Eddy and the rest of his crew had been double-crossed by Cleveland. Eddy, despite his bluster, did not return to the Africa coast to seek his revenge.

Understandably, Eddy never again captained a ship to the West Indies, though he likely invested in some voyages. He continued as a “merchant” in Warren, expanding his business interests with the purchase of a lot in Hartford, Connecticut in 1811, in partnership with fellow slaver and merchant Ebenezer Cole.

The “Capt. Potter” the ship’s mate wrote of in the log was another newcomer to the trade. Abijah Potter, the son of Job Potter, a farmer in Gloucester, Rhode Island. He was forty-three years old when twenty-five year old Ammasa Smith of Newport partnered with him in the slave venture.

Captain Potter sailed the Liberty from Providence and reached the African Coast, but was killed during the aforementioned slave uprising, which occurred between Goree Island and Sierra Leone. Potter left a wife and three children back in Gloucester.[6] Amassa Smith remained in Newport to become one of the most affluent and influential financiers in the city.

[Banner Image: Banner from the cover page of Ship’s Log of the Dolphin, Rising Sun, Fame and William, Warren, R.I., commencing June 17, 1795 (Rhode Island Historical Society)]


[1] Gordon Wood, Empire of Liberty (New York, Oxford University Press 2009), 194.

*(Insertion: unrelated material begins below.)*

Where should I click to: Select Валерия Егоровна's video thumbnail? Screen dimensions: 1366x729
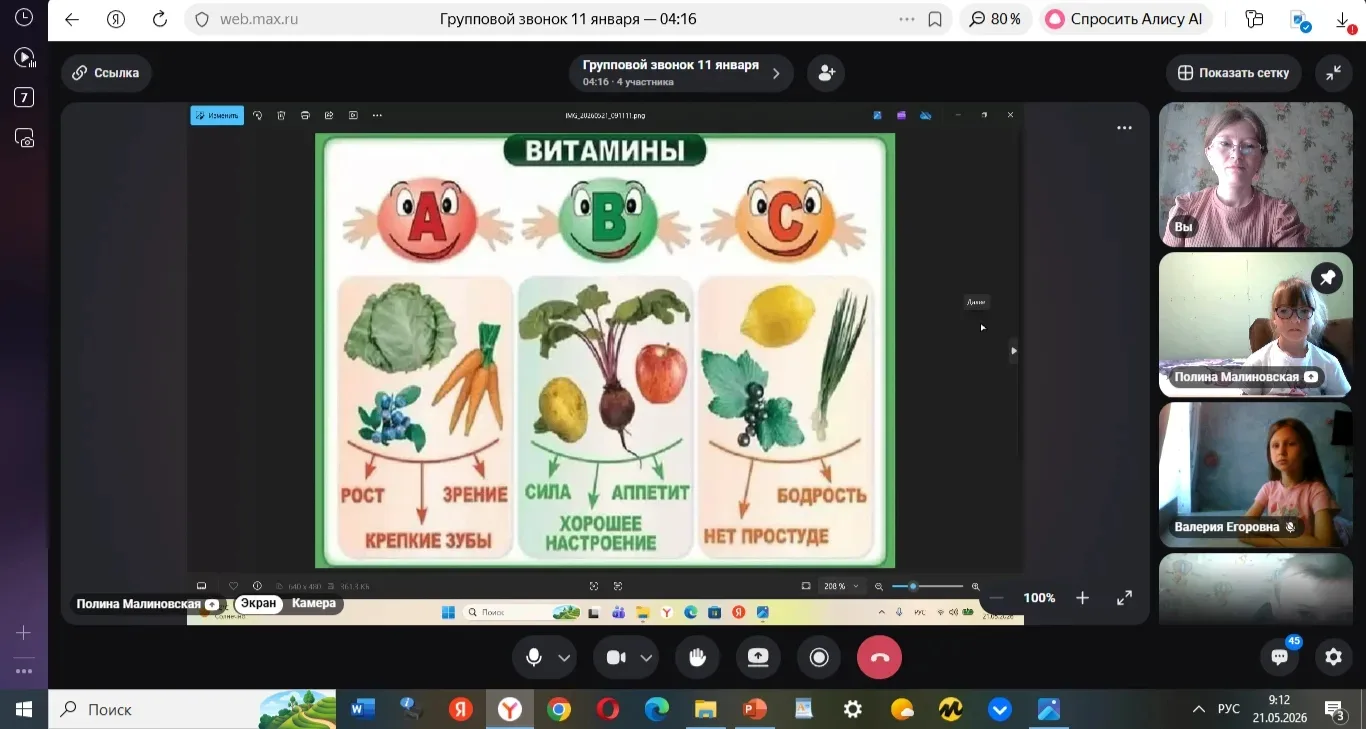1255,474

[2] Ship’s log of the Dolphin, Rising Sun, Fame, and William, Warren, R.I., June 17, 1795, MSS 828, Box 12, folder 2, Rhode Island Historical Society.

[3] Ibid.

[4] Ibid.

[5] Quoted in Alexander Boyd Hawes, Off Soundings, Aspects of the Maritime History of Rhode Island (Chevy Chase, MD: Posterity Press, 1999), 144 (citing Journal of Zachary Macaulay, Jan. 17, 1797, Huntington Library).